# Ocean city MD



## mazzonetv (Sep 4, 2012)

Anyone have a good recommendation for a nice timeshare in Ocean City? I'm looking to go there next summer with the family and I am trying to decide if I should trade one of my units or just rent something. I've never been to Ocean City but hear its great for families.  

Thank you!


----------



## tschwa2 (Sep 4, 2012)

Where are you coming from?  I grew up with OC, MD summers but unless you live within a 1-5 hour drive I couldn't imagine it would be the best place to go.  OC is so popular because a lot of people live within a 2.5-5 hour drive.

If you have to fly to it or if it is a 6+ hour drive I could probably recommend a better beach location.  The timeshares are really basic, most aren't in the most convenient locations.  The first (and only time) I went to Hawaii, I couldn't believe how nice a 2 bedroom condo we could stay in Maui for less than $900 (in 2000).  The crappiest 1970's motel with a parking lot view in 2000 across a fairly wide street went for around a $900 during the summer.  They have built some new hotels and condos in Ocean City,MD in the last 20 years but I think most if not all of the TS were built in the 1980's.  It is also highly seasonal so there are a lot of off season defaults so even hard working HOA's have difficulty keeping the old TS's updated.


I own 3 intervals in OC and still enjoy a nice shoulder season week but still it would probably not be my first choice if I didn't live 3 hours away.


----------



## mazzonetv (Sep 4, 2012)

I'm coming from NY - so a 4 hour drive for me. If you have another suggestion I'm all for it.  Definitely want to keep it within 4 hours of NY.  Someplace with nice pools or beaches, lots of good food, and not too expensive since this is a mini vacation between our other trips.  

Thank you!


----------



## tschwa2 (Sep 4, 2012)

That is going to limit your choices.  That leaves you with Ocean City, Atlantic City, and only a handful of other resorts at the beach in NY, NJ and DE. Do you exchange through RCI (limited summer options) or II (virtually no summer options)?  Do you need a 2 bedroom or could you squeeze into a one bedroom? Most TS's in this area are going to take 30-40 tpu's (or higher) during the summer and will have limited views and amenities.  Are you looking to go in 2013 or 2014 and what are your date ranges?  
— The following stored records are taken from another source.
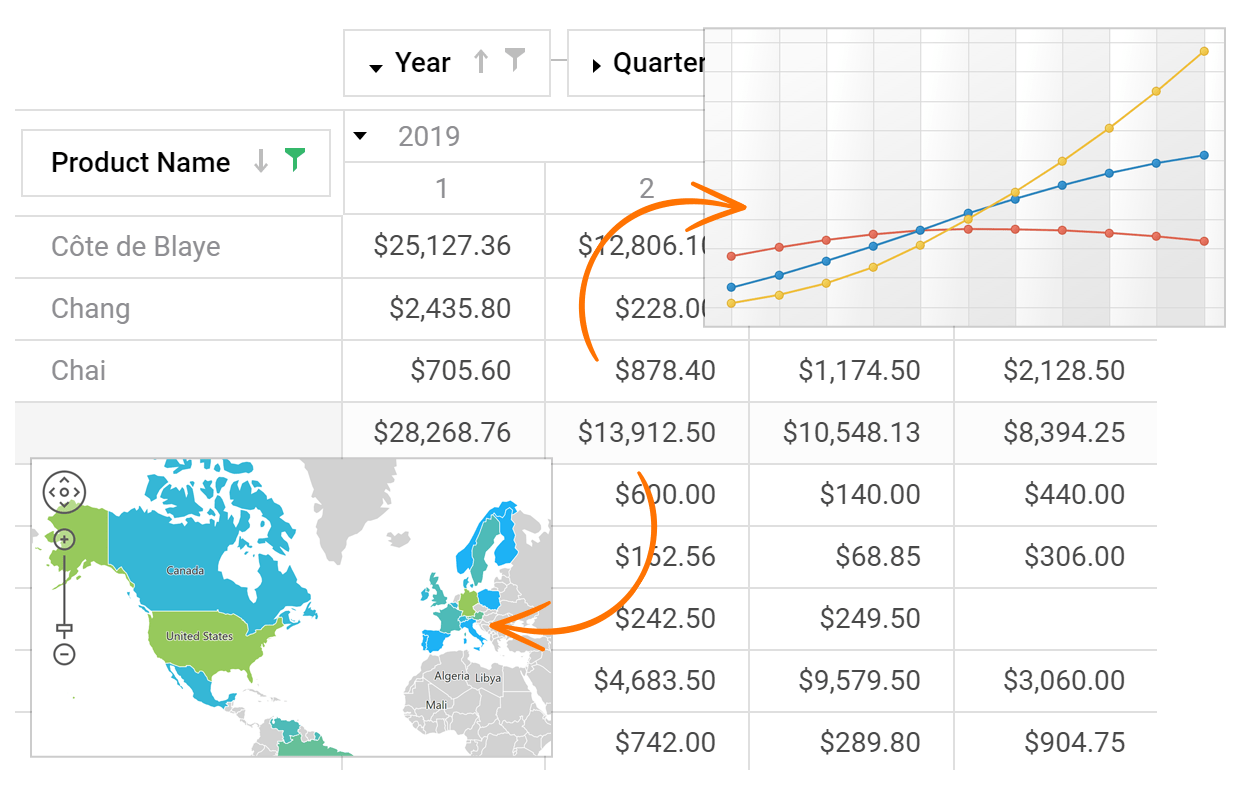Click the Product Name sort descending arrow
This screenshot has height=792, width=1252.
261,161
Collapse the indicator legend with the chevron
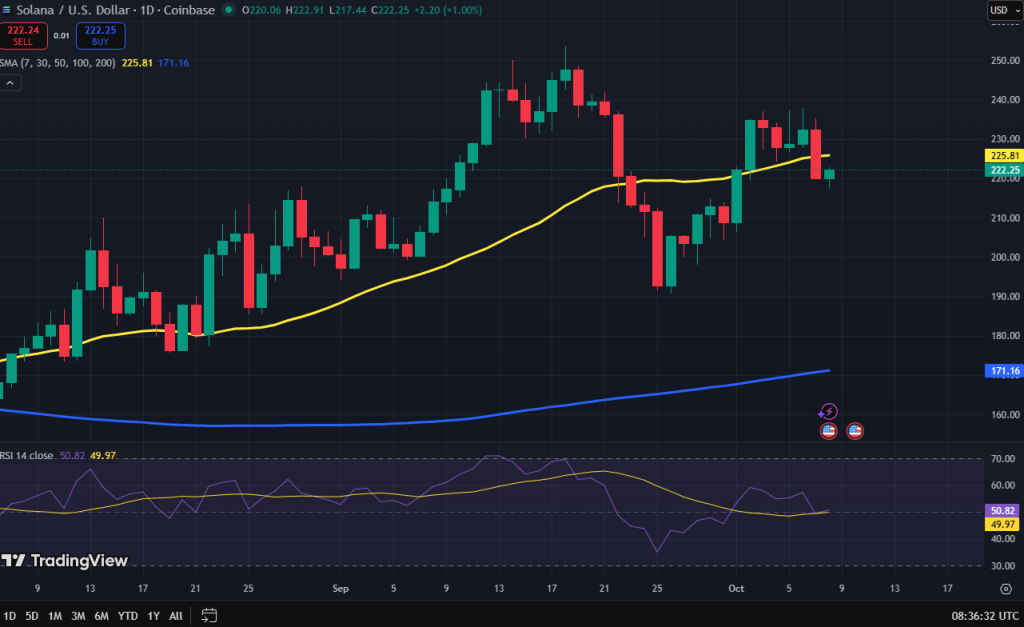1024x627 pixels. (10, 83)
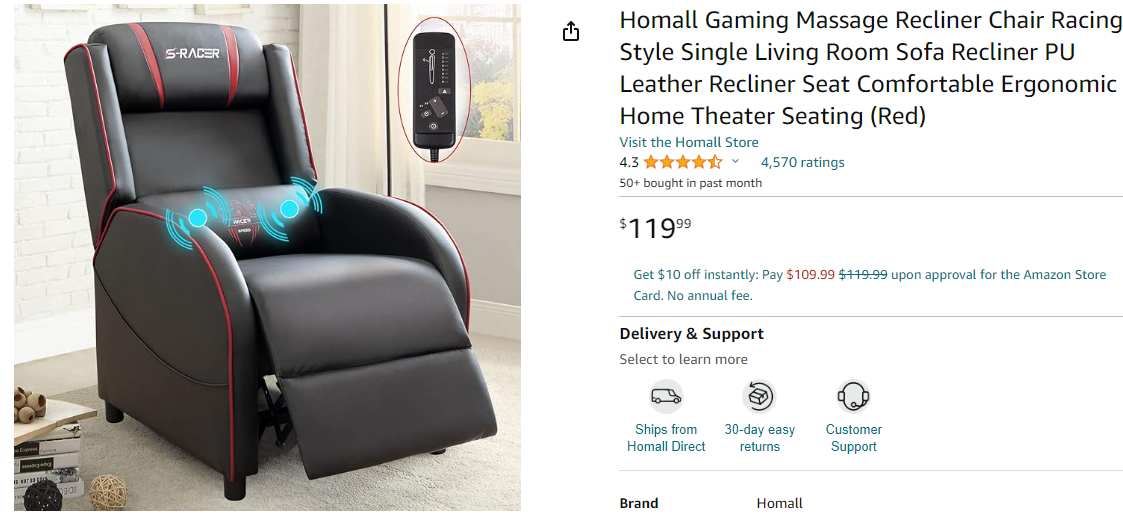Screen dimensions: 1123x518
Task: Click the main recliner chair product image
Action: (x=267, y=258)
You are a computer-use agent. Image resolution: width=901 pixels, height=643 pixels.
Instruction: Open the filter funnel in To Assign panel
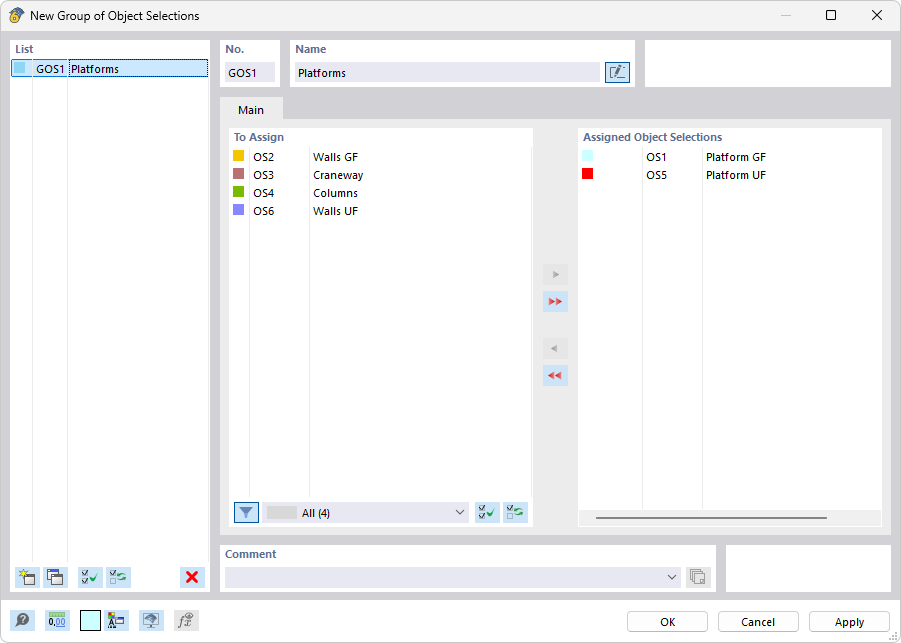246,512
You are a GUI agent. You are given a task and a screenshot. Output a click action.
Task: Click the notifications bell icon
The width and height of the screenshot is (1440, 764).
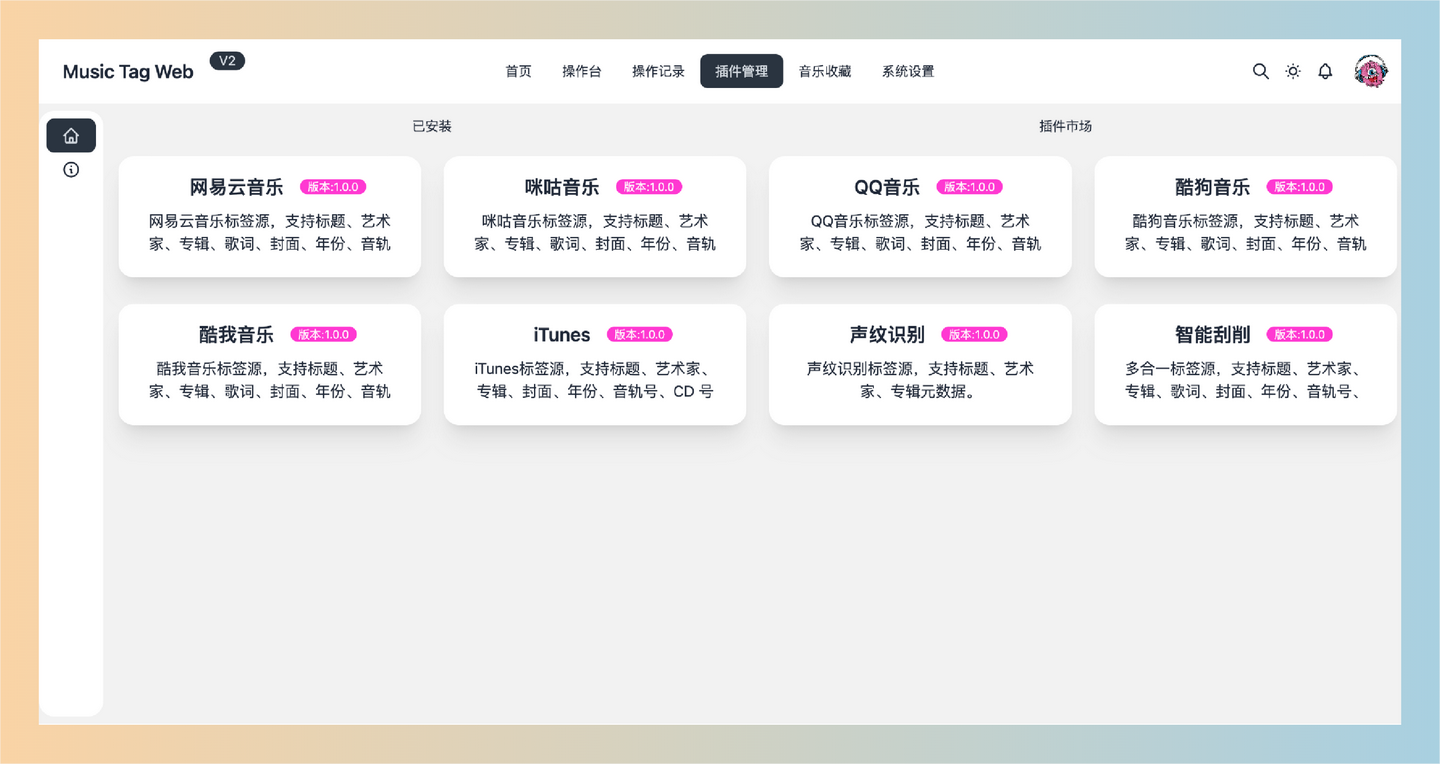tap(1325, 71)
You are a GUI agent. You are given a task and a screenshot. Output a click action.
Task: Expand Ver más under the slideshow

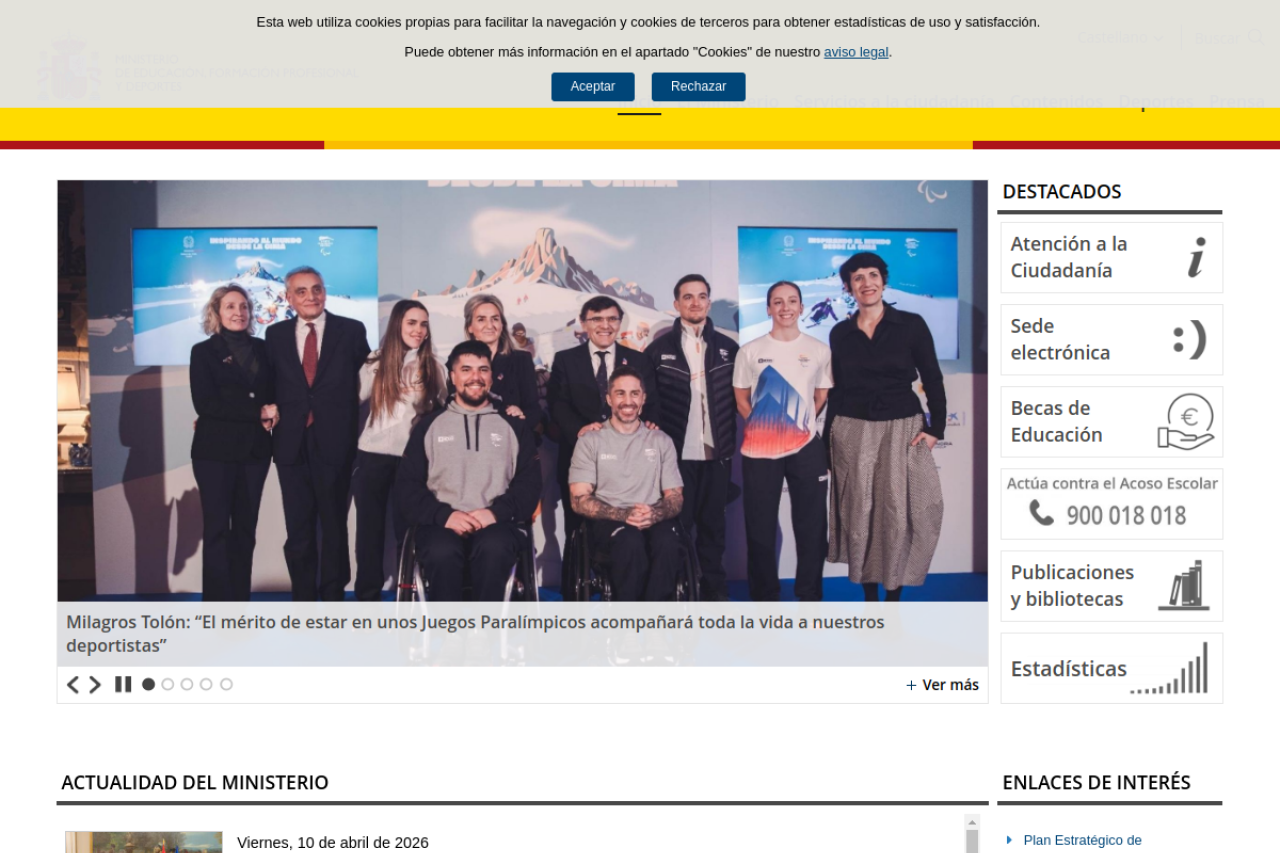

Virginia Beach would add 2.5-3 hours but has more TS availability but more 1 bedroom availability.

I don't think any of the OC timeshares have what I would call nice pools by most TS standards.  Think econo lodge pools and that would be the nicest TS pools in OC.  Although you can get good food in the summer in OC expect to overpay (you'll overpay for crappy food too).


----------



## Skittles1 (Sep 5, 2012)

I booked a 2 BR a couple weeks ago for the Ocean Club Villas II, for mid June 2013, through RCI.  It looks decent, good reviews for the most part.  It sounds like it's a few blocks from the beach though.  I haven't been to OCMD since I was in college, but I think my kids are gonna love it!


----------



## rainbows1957 (Sep 5, 2012)

*Consider Ocean Time*

I have stayed in several Ocean City Timeshares.  My favorite so far is Ocean Time on Coastal Highway at 136th Street.  They are two bedroom units with balconies, a short easy block to the beach on oceanside (no highway to cross).  Ocean Time guests are allowed to use the indoor pool at The Waves timeshare next door.  Ocean City timeshares are not fancy resorts....but there is so much to do in town for the kids/teenagers.


----------



## Poette (Sep 5, 2012)

As others have said, the OC timeshares are not great; you may be better off renting something, although if you are traveling during the summer, it will be pricey.  One of the best pools in OC is located at a condo community called Heron Harbor Isle @ 124th street bayside. They include Harbor Club, Bay Watch I, II & III and a couple others that I don't recall at the moment.  The community actually sits next to Club Ocean Villa's which is both timeshare and condo, but is not part of Heron Harbor Isle.  It would be about a 10 minute walk to the beach.  The Boardwalk runs from the inlet, north about 20+ blocks.  One thing to keep in mind is that, unlike timeshare, many OC condo's do not provide towels, sheets, linens etc unless you pay an additional fee.  Check out your options & decide what's best and avoid Senior weeks in early June.


----------



## ml855 (Sep 6, 2012)

I used to own at Saint Tropez timeshare before we decided to purchase our own condo.  We love Ocean City, especially during the shoulder season.  It was very nice, considered oceanfront even through there's a small building in front blocking some of the views.  I believe it might be difficult to get in the summer months.  I use to trade through II.  Good Luck.


----------



## SusanRN (Sep 18, 2012)

*O.C.  summer*

O.C. *is* great for families in the summer, but I agree that it is not rife with luxury accommodations. Especially if you want less than a full week, you may want to rent.  And just so you know, it is my understanding that it is very difficult to exchange into, because owners use or rent their units.
   My family uses our June and August 2BR weeks. This year I had multiple applicants for a week 33 1BR, sleeps 6 I rented out through TUG's classifieds (splitting it into long weekend and weekday portions). Next year we may keep the 1BR and rent out the 2BR. 
  The positive thing about food costs is that many of the restaurants and pubs take restaurant.com coupons, so if you buy enough of them for 80-90% off, you can have some very good cheap eats.  Even "Jules," a truly fine dining spot, will take that coupon. Their shrimp appetizer is one of my favorite dishes of all time, and I am a rater for Zagat. Blue Fish has good Asian food.  Be sure to bring paper copies, though. There has been so much fraud with these coupons that a lot of the places will not accept smartphone pictures.
  The library (Ocean Hwy at 100th St.) has free computer and WiFi access and printing for 10 cents/pg. BTW, do you all know that public libraries across the country offer these services for visitors?  Good luck.
Susan


----------